Submitted to: Journal of Federation of American Societies for Experimental Biology
Publication Type: Abstract only
Publication Acceptance Date: 12/10/2000
Publication Date: 3/7/2001
Citation: Johnson, W.T. 2001. Mitochondrial oxidative stress may contribute to the induction of hepatic heme oxygenase-1 in copper deficient rats [astract]. The Federation of American Societies for Experimental Biology Journal. 15:A271. Interpretive Summary:
Technical Abstract: Although copper (Cu) deficiency increases heme oxygenase (HO) activity in rat liver, the mechanism for the increase is not clear. The catalytic activity of HO exhibits an absolute requirement for NADPH cytochrome P450 reductase (P450R) and thus, the increase in HO activity may result from either a direct effect on HO or from an indirect effect on P450R. Accordingly, the contents of HO-1 and P450R in hepatic microsomes isolated from rats fed either Cu-deficient diet (0.3 mg Cu/kg) or Cu-adequate diet (6 mgCu/kg) were determined by immunoblotting.
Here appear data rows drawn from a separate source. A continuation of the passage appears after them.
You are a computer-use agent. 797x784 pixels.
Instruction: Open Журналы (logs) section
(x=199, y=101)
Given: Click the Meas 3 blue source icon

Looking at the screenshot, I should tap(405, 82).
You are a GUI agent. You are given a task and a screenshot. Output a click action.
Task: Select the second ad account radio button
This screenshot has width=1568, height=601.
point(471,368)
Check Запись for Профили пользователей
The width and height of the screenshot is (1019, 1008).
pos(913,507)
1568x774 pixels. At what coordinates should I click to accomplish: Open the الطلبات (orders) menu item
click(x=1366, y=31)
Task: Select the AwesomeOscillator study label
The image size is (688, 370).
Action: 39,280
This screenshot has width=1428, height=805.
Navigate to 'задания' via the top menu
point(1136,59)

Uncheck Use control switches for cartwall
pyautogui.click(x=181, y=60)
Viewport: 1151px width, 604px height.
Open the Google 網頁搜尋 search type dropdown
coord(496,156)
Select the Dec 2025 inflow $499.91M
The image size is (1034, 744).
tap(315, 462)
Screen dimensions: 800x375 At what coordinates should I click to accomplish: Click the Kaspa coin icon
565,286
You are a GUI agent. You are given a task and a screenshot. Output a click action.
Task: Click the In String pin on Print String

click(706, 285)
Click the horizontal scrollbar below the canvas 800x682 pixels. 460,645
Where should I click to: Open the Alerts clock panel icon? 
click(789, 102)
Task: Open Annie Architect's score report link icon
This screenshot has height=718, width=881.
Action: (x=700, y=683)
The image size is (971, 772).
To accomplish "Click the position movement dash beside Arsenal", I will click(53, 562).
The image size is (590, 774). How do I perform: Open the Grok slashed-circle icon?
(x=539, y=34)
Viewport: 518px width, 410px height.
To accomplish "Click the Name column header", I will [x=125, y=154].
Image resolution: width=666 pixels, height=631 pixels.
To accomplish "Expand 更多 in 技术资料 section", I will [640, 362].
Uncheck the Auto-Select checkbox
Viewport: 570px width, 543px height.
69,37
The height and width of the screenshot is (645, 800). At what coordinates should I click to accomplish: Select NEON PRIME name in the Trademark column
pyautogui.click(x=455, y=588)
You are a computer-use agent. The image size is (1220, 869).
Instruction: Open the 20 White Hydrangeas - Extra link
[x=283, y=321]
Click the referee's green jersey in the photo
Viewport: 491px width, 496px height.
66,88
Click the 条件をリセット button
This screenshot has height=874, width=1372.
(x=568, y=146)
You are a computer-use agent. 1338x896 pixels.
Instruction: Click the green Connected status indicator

Optical density units obtained from scanning densitometry (mean+/-SEM) were 4.59+/-0.17 and 2.66+/-0.34 for HO-1 (P<0.05, one-tail t-test) and 1.11+/-0.08 and 0.99+/- 0.15 for P450R (P>0.05) in copper-deficient (N=10) and control rats (N=9), respectively. This finding indicates that Cu deficiency increases HO-1 but has no effect on P450R and that induction of HO-1 is a likely explanation for increased hepatic HO activity caused by Cu deficiency. A mechanism for HO-1 induction during Cu deficiency may involve increased mitochondrial oxidative stress resulting from decreased cytochrome c oxidase and respiratory complex I activities. In the present study, rates of hydrogen peroxide production (mean+/-SEM) by isolated hepatic mitochondria in the presence of 10mM glutamate were 1.25+/-0.18 and 0.84+/-0.11 pmol/(sec x mg protein) (P<0.05) for Cu-deficient and control rats, respectively. HO-1 is induced by hydrogen peroxide and thus, the increase in HO-1 during Cu deficiency may be at least a partial consequence of increased cellular concentrations of hydrogen peroxide resulting from impaired mitochondrial electron transport.